Western Digital (NASDAQ: WDC) and Seagate Technology (NASDAQ: STX) are the two largest hard disk drive (HDD) makers in the world. But over the past year, shares of Western Digital plunged more than 50%, as Seagate's shares declined by a more moderate 14%.
Investors often consider WD to be a better data storage company than Seagate for two main reasons. First, WD is one of the top makers of flash-based SSDs (solid state drives) in the world, thanks to its acquisition of SanDisk two years ago. SSDs are smaller, faster, and more power efficient than HDDs, so WD is further ahead of the tech curve than Seagate -- which still generates most of its revenue from traditional HDDs.

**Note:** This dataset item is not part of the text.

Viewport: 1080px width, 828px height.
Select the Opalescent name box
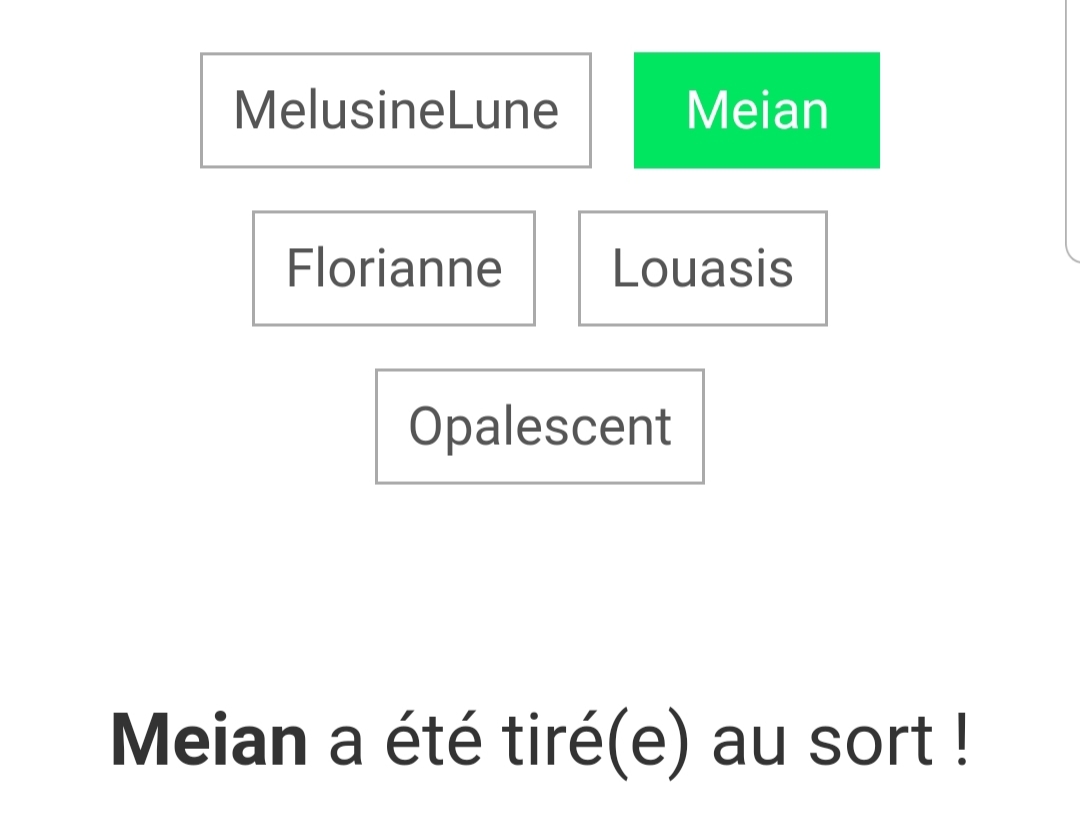(540, 426)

Image source: Getty Images.
Second, declining flash (NAND) memory prices will reduce the prices of SSDs (which are pricier than HDDs with comparable capacities) and help SSDs gain more market share against HDDs. Those two headwinds could certainly hurt Seagate, but four other factors could make Seagate a better overall data storage play than Western Digital.
1. Insulated from sliding NAND prices
NAND prices peaked earlier this year, and should continue declining throughout 2019 as the market faces a constant oversupply of chips. That's bad news for WD, which generated half of its revenues from flash products last quarter.

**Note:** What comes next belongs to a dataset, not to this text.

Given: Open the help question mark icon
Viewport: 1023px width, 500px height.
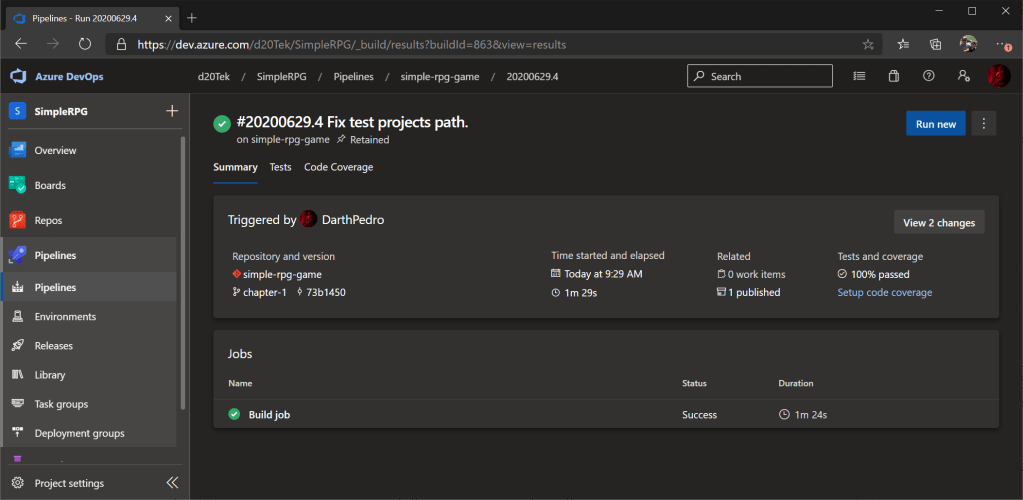Looking at the screenshot, I should coord(928,76).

Seagate, however, generated 93% of its revenue from traditional HDDs last quarter. Seagate produces a much smaller amount of SSDs, and it acquires most of its NAND chips through Toshiba's former memory business -- in which it gained a stake earlier this year through the Bain Capital-led consortium buyout. This means that lower NAND prices should be a tailwind for Seagate's smaller SSD business.

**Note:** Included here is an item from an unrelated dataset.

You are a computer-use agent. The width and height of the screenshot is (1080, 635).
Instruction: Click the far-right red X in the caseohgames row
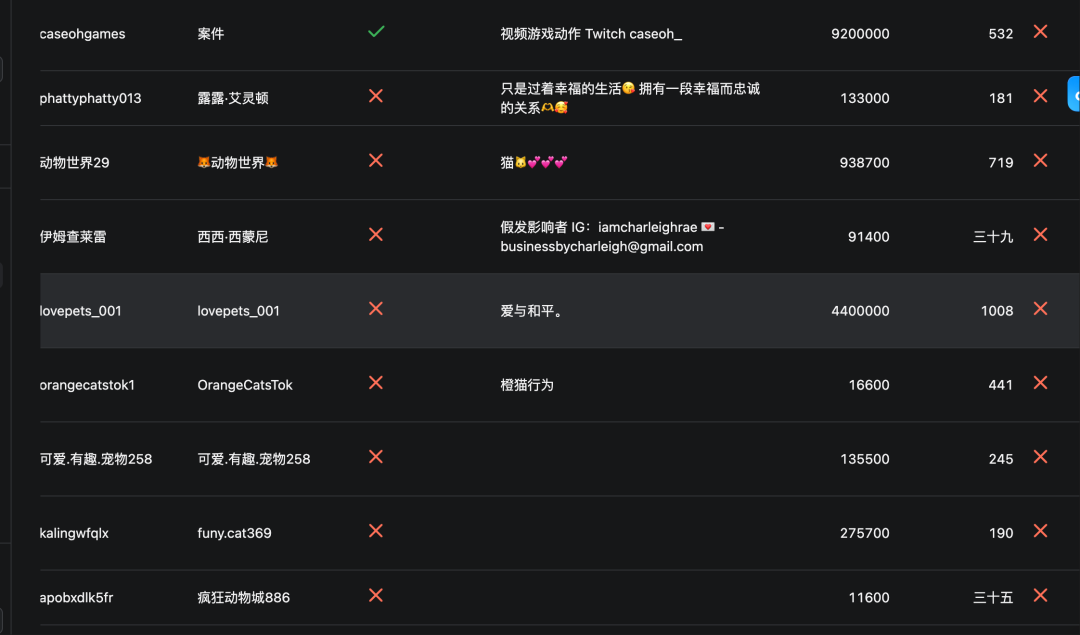coord(1040,32)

2. Countering SSD challenges with bigger HDDs
Instead of exposing itself to the cyclical NAND market, Seagate focuses on selling higher-capacity HDDs to cloud and enterprise customers -- which often favor cheaper HDDs with higher capacities over pricier SSDs with less storage. Seagate has also been pivoting away from sub-1 terabyte HDDs, which are more exposed to SSDs.
As a result, Seagate's exabytes sold, its average selling price (ASP) per drive, and total HDD revenue all rose year over year last quarter.
Q1 2019 Results
Data source: Seagate Q1 report.
WD's total HDD revenue fell 4% annually to $2.5 billion last quarter, as its flash revenue dipped 1% to $2.5 billion. WD's ASP (for both HDDs and SSDs) rose 18% annually to $72 -- but most of its exabyte growth came from SSDs, which became a liability as NAND prices declined.
3. Expanding margins and steadier earnings growth
Seagate's non-GAAP gross margin rose 200 basis points annually to 31% last quarter, while WD's non-GAAP gross margin dropped 430 basis points to 38%.
Seagate's margin expanded because it shifted toward higher-margin mass storage products, benefited from the high utilization rates of its vertically integrated factories, and wasn't heavily exposed to sliding NAND prices. Western Digital's gross margin was mostly weighed down by lower ASPs for its flash-based products.
Image source: Getty Images.
That key difference enables Seagate to generate steadier earnings growth than WD. Wall Street expects Seagate's earnings to dip 6% this year and rise 1% next year. WD's earnings are expected to plunge 52% this year before rebounding 9% next year as it cuts its wafer output and buys back more stock.
4. A higher dividend
Seagate and Western Digital are both trading at steep discounts to the market, since a deceleration in enterprise spending and uncertainties in China could throttle both companies' near-term growth. Seagate trades at seven times forward earnings, while WD has a forward P/E of 5.
However, Seagate's forward yield of 6.5% is higher than WD's 5.2% yield. Seagate hiked its dividend annually for seven straight years, and it used up just 35% of its free cash flow over the past 12 months -- so it has plenty of room for future hikes.
But does that mean you should buy Seagate?
I think Seagate is a better data storage stock than WD as NAND prices deflate, and its low multiple and high yield could set a floor under the stock. However, the stock could remain out of favor until trade tensions wane and we see clearer signs of growth in the enterprise and cloud markets, which drove most of Seagate's growth in fiscal 2018.